Location
- Kursha, Kursha Union, Mirpur Upazila Bangladesh
- Coordinates: 23°50′24″N 88°56′27″E﻿ / ﻿23.8400°N 88.9409°E

Information
- Other name: Kursha Kedar Nath Secondary School
- Former name: Kursha K.N. Bahumukhi High School
- School type: MPO Secondary school
- Established: 1889; 137 years ago
- Founder: কেদার নাথ জোয়ার্দার
- Status: সক্রিয়
- School board: Board of Intermediate and Secondary Education, Jashore
- School district: Kushtia District
- School number: 117830 (EIIN)
- Classes: 6th-10th
- Language: Bengali
- Area: 3 acres (12,000 m^{2})
- Campus type: Rural
- Website: kurshaknsecondaryschool.jessoreboard.gov.bd

= Kursha K.N. Secondary School =

Kursha K.N. Secondary School (কুর্শা কে.এন. মাধ্যমিক বিদ্যালয়) (previous name: Kursha K.N. Bahumukhi High School (কুর্শা কে.এন. বহুমুখী উচ্চ বিদ্যালয়)) is a secondary school under Board of Intermediate and Secondary Education, Jashore located in Kursha of Kursha Union of Mirpur Upazila of Kushtia District. The school was established in 1889 by Kedar Nath Jowardar, a local Hindu zamindar. The school is also known as Kursha Kedar Nath Secondary School (কুর্শা কেদার নাথ মাধ্যমিক বিদ্যালয়).

== History ==
In 1889 local Hindu zamindar Kedar Nath Joardar established the school on about 10 acre of land. The school is named after its founder.

=== British period ===
It was started in 1889 as an ME (English Medium) school for classes 1–7. Kedar Nath Joardar 's son Harinath Joardar served as the first headmaster of the school . In 1939, Kumar Dutta served as the second head teacher.

=== Pakistan period ===
The school was closed in 1956 due to communal riots when Kumar Dutta was the headmaster after the partition of the Indian subcontinent.

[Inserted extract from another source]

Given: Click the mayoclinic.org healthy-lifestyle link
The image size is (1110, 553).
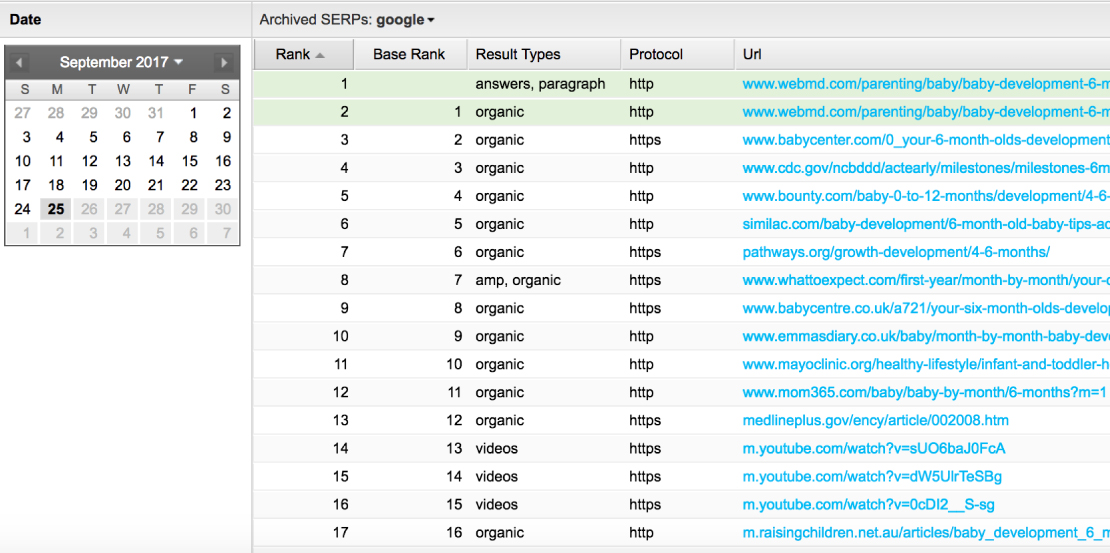Looking at the screenshot, I should (x=925, y=364).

=== Post-independence period ===
After closing down in 1956, the school reopened in 1983 after 28 years. Then Sabdar Hossain took charge as the head teacher. Later, Zahir Uddin became the head teacher. After his retirement, Nurunnabi served as the head teacher since 2011.

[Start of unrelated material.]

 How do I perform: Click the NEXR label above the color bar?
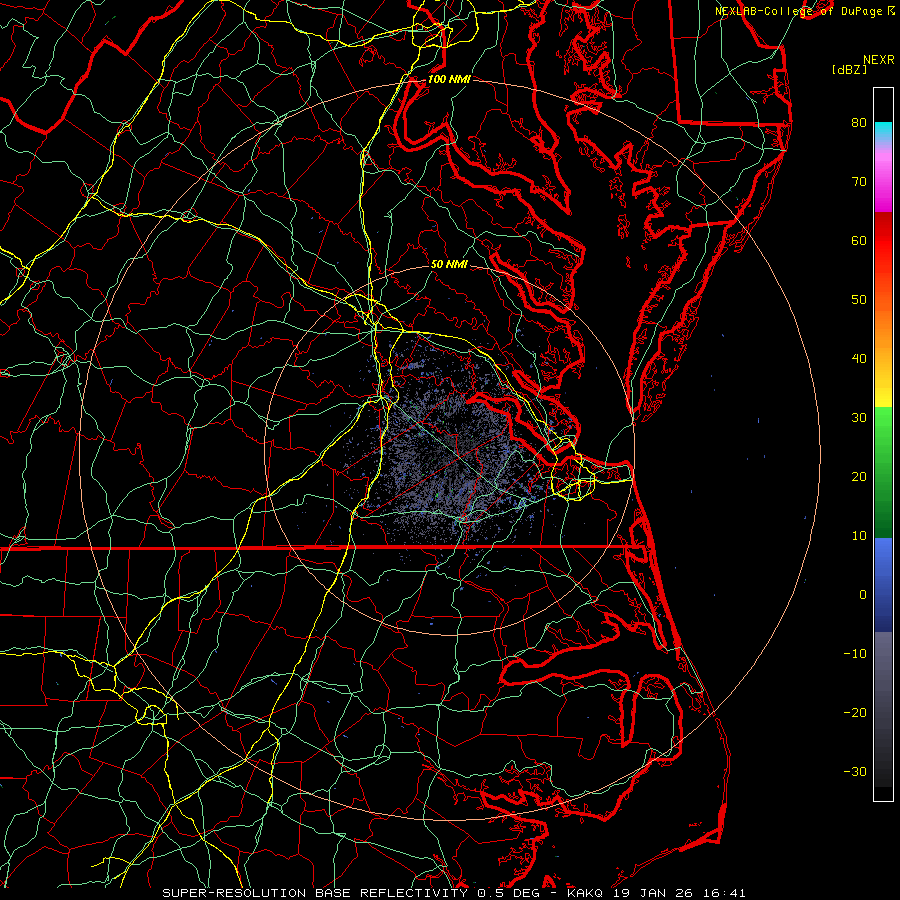[x=878, y=59]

The school was initially established on 10 acre of land but now the land is 3 acre. The rest of the land has gone to the possession of some influential local people.

== Location ==
The school is located in Kursha village adjacent to Majihat village in Kursha Union of Mirpur Upazila of Kushtia District . The distance of the school from Mirpur Upazila city is 17 km and the distance of the school from Kushtia city is 25 km.

== Educational activities ==
The school is under Board of Intermediate and Secondary Education, Jashore.